Vegan Moussaka With a Homemade Tofu Mince Filling!
8 oz of extra firm tofu
1 c of finely chopped walnuts
8 oz of mushrooms
15 oz can of brown lentils
2 tbsp of olive oil
1 diced onion
2 diced stalks of celery
1 diced red bell pepper
1 tbsp of crushed garlic
1 tsp of paprika
1 tsp of cumin
1 tsp of oregano
1 tsp of rosemary
⅛ tsp of cinnamon powder
½ c of tomato paste
1 c of marinara sauce
1 tbsp of soy sauce
1 tbsp of sugar
Salt and pepper to taste
¾ c of olive oil
¾ c of all-purpose flour
8 c of soy milk
Salt and pepper to taste
2 large sliced eggplants
Oregano for seasoning
Rosemary for seasoning
Paprika for seasoning
Salt and pepper to taste
Vegan mince ingredients
Ingredients for the vegan bechamel sauce
Other vegan moussaka ingredients
Use a tofu press to press and drain the block of tofu to ensure that all of the excess liquid is removed. Once pressed, place the tofu into a large mixing bowl and use a fork to mash it into small, mince-like pieces.
Finely chop the walnuts and mushrooms, then use a food processor to blend them into a crumbly mixture.
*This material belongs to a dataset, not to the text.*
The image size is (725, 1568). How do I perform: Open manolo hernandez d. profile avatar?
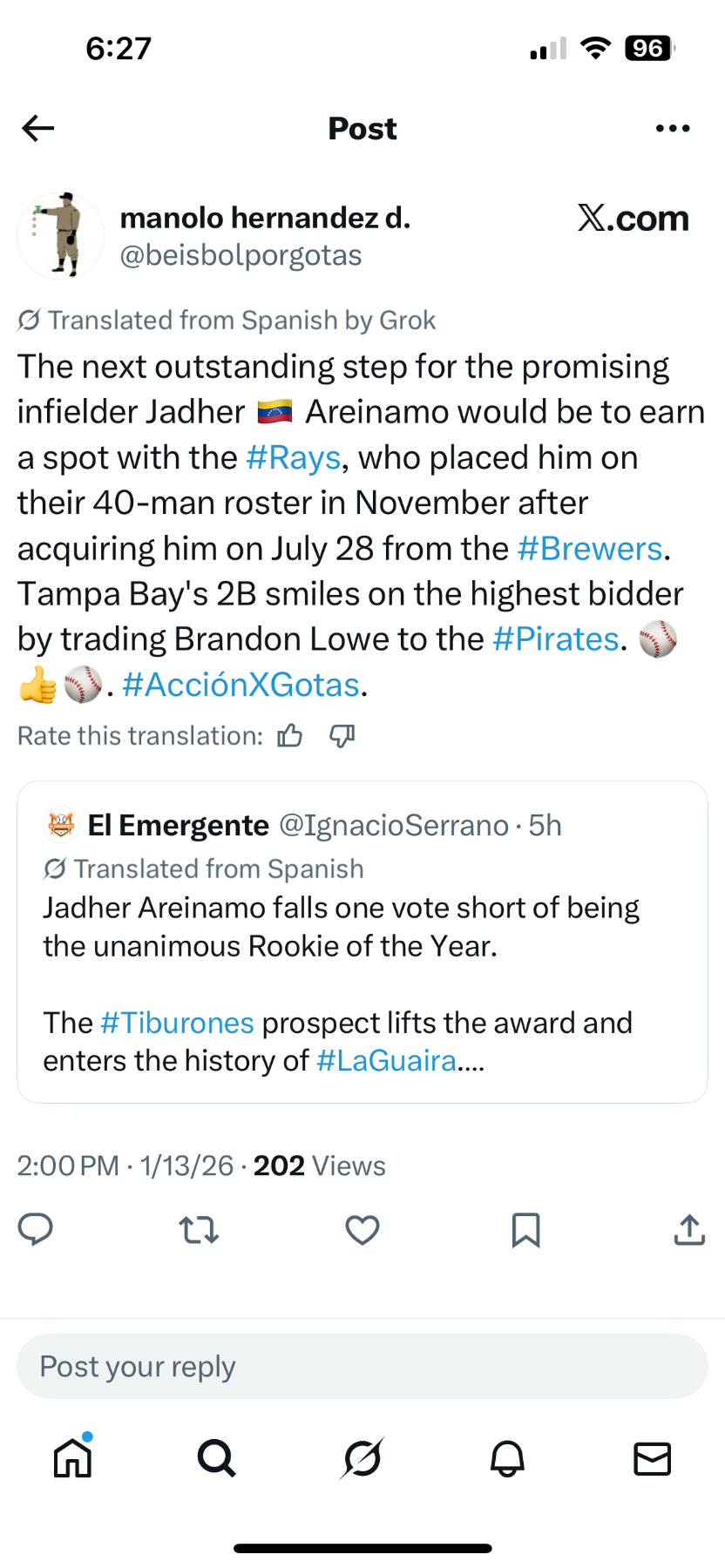point(61,235)
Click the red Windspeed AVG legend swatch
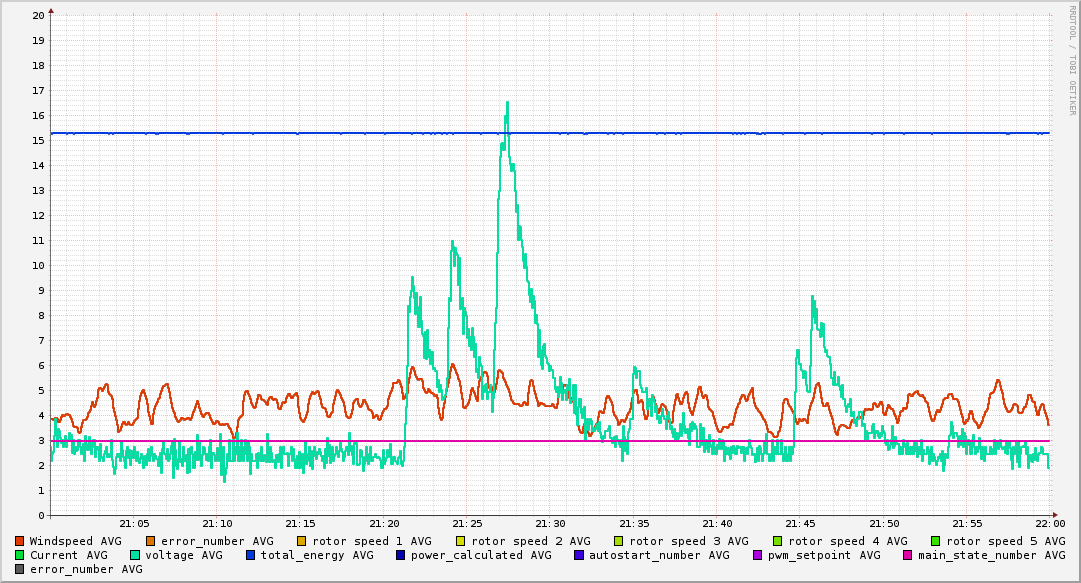1081x583 pixels. 20,541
Place the walnuts and mushrooms into the mixing bowl with the mashed tofu, then drain the lentils and add these too. Mix everything together.
Chop the onions, celery, and red bell pepper, then cook on medium heat in a skillet with a dash of oil. Saute the vegetables until they begin to soften up, then coat in crushed garlic, paprika, cumin, oregano, rosemary, and cinnamon powder and allow to cook for a few more minutes.
Once cooked, mix the sauteed vegetables together with the other ingredients you’ve prepared in a large pan. Stir in tomato paste, then pour in marinara sauce and soy sauce. Cook the vegan mince for around 10 minutes at medium heat to thicken the sauce.
Finally, stir in sugar, then season with salt and pepper to taste.
Directions for the bechamel sauce
Place a saucepan on the stovetop and heat a drizzle of oil. When hot, measure the flour into the pan and fry for 1 minute.
Pour in all of the soy milk, and use a whisk to stir the flour into the liquid. Keep heating and whisking until all of the lumps have disappeared.
Once the sauce has thickened, season with salt and pepper to taste and turn the heat off.
Directions for assembling the moussaka
While you are preparing the vegan mince and sauce, you also need to bake your eggplant in the oven. Preheat the oven to 350 °F, slice the eggplant, then coat with oil. Add salt and pepper to season.
Bake the eggplant slices in the oven for 25 minutes, remembering to turn them over halfway through. Once baked, the eggplant will form the bottom layer of the moussaka.
Place half of the eggplant slices into the bottom of a 9 x 13-inch baking dish, then pour in all of the vegan mince mixture. Place the other half of the eggplant slices on top of the vegan mince, then pour over the bechamel sauce.
Once assembled, place the vegan moussaka into the oven and bake for at least 40 minutes. If you want to brown the top of the moussaka, then leave it under the grill for an extra 5 minutes at the end.
Once cooked, remove from the oven and cool before sprinkling with added seasoning, then serving fresh!